|1874 – The telephone is born in Canada
Alexander Graham Bell invents the telephone in Brantford, Ontario, only 103 kilometers (64 miles) from Nortel Networks present world headquarters. Patent rights go to the National Bell Telephone Company (U.S.) and Bell Telephone Company of Canada.
|1882 – Bell Telephone Company of Canada branches into manufacturing
Faced with the death of the one man who supplied all its telephone units, and the prospect of losing Canadian patent rights if it didn’t manufacture domestically, Bell Telephone Company of Canada launches its own manufacturing division in Montreal. The Mechanical Department opens with two employees and grows to 13 employees by year end.

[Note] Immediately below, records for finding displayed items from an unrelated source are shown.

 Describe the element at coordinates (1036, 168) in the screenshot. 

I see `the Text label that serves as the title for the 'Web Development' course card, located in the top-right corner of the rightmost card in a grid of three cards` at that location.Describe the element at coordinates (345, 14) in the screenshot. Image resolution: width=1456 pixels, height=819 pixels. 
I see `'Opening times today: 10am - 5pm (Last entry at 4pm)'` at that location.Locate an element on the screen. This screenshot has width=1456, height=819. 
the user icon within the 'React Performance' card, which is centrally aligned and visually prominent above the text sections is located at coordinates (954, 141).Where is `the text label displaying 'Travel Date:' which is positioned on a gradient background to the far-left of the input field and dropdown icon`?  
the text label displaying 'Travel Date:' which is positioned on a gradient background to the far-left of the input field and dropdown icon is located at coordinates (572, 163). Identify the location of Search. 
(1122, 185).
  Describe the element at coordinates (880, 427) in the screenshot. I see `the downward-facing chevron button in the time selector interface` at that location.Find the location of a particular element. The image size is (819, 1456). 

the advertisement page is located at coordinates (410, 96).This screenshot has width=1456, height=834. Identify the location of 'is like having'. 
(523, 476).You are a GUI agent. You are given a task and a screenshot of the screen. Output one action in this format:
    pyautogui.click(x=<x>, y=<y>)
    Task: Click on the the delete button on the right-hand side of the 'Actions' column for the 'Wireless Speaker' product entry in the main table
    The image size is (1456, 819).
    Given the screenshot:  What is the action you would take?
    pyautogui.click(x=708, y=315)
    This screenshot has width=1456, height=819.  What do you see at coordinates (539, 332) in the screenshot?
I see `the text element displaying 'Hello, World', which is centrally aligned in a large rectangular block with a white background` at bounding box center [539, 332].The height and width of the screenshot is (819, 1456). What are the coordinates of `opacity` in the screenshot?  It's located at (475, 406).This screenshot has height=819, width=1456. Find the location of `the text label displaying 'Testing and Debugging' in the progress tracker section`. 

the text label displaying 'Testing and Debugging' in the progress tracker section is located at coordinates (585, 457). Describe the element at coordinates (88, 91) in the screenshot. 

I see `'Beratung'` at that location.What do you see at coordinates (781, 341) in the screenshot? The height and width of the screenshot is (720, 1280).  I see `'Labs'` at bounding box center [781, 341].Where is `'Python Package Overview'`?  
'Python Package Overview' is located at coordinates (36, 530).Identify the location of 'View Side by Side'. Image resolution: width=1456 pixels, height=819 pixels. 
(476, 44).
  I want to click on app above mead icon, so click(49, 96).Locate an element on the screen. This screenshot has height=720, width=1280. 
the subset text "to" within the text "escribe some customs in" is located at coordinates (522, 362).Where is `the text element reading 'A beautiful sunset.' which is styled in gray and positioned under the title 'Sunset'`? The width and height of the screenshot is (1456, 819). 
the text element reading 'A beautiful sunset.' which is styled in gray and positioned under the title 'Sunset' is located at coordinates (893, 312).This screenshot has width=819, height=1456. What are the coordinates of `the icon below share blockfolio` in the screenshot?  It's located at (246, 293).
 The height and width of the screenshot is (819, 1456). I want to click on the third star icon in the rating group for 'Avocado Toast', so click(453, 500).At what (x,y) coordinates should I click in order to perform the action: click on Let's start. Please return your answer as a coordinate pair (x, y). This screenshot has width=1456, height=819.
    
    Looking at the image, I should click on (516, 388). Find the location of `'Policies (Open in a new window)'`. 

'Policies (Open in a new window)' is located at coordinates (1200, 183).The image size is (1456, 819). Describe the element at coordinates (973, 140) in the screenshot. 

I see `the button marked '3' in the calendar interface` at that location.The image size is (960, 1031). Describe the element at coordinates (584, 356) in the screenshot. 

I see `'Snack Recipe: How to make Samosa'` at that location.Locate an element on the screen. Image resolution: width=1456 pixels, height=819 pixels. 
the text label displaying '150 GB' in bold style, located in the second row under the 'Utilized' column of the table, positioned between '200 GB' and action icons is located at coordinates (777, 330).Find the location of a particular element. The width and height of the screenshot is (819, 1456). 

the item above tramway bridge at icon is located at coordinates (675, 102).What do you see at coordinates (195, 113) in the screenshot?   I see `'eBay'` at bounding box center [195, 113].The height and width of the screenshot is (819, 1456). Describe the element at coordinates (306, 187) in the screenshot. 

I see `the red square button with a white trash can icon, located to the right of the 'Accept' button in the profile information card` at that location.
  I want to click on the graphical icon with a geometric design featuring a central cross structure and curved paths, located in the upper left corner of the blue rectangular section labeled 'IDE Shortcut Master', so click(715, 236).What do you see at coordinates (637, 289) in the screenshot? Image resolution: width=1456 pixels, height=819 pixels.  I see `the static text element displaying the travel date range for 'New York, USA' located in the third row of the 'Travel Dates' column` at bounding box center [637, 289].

|1886 – The first switchboard
The Mechanical Department manufactures its first telephone switchboard — the 50-line Standard Magneto Switchboard.
|1890 – Expansion to meet Bell Canada contracts
Ground is broken for a new factory to house the Mechanical Department’s 200 employees, who by now are fabricating nearly all the equipment used by Bell in Canada.
|1895 – Defining the organization around customer needs
Canada evolves from a cluster of insignificant British colonies into a country, with a transcontinental railway and the beginnings of a national phone system. To take advantage of opportunities to sell to other operating companies, and to sell non-telephone apparatus, the Northern Electric and Manufacturing Company Limited is incorporated.
|1895 – Identifying and meeting a critical requirement
Fire can still ravage a city block in the time it takes horse-drawn fire engines to respond. Early warning is critical. The Northern Electric Manufacturing Company develops The No 3. Signal Box, one of the first fire-alarm boxes.
|1899 – Growth by targeted acquisition
Bell Telephone of Canada purchases a wire and cable manufacturing company, which will eventually be merged with the telephone equipment manufacturing subsidiary.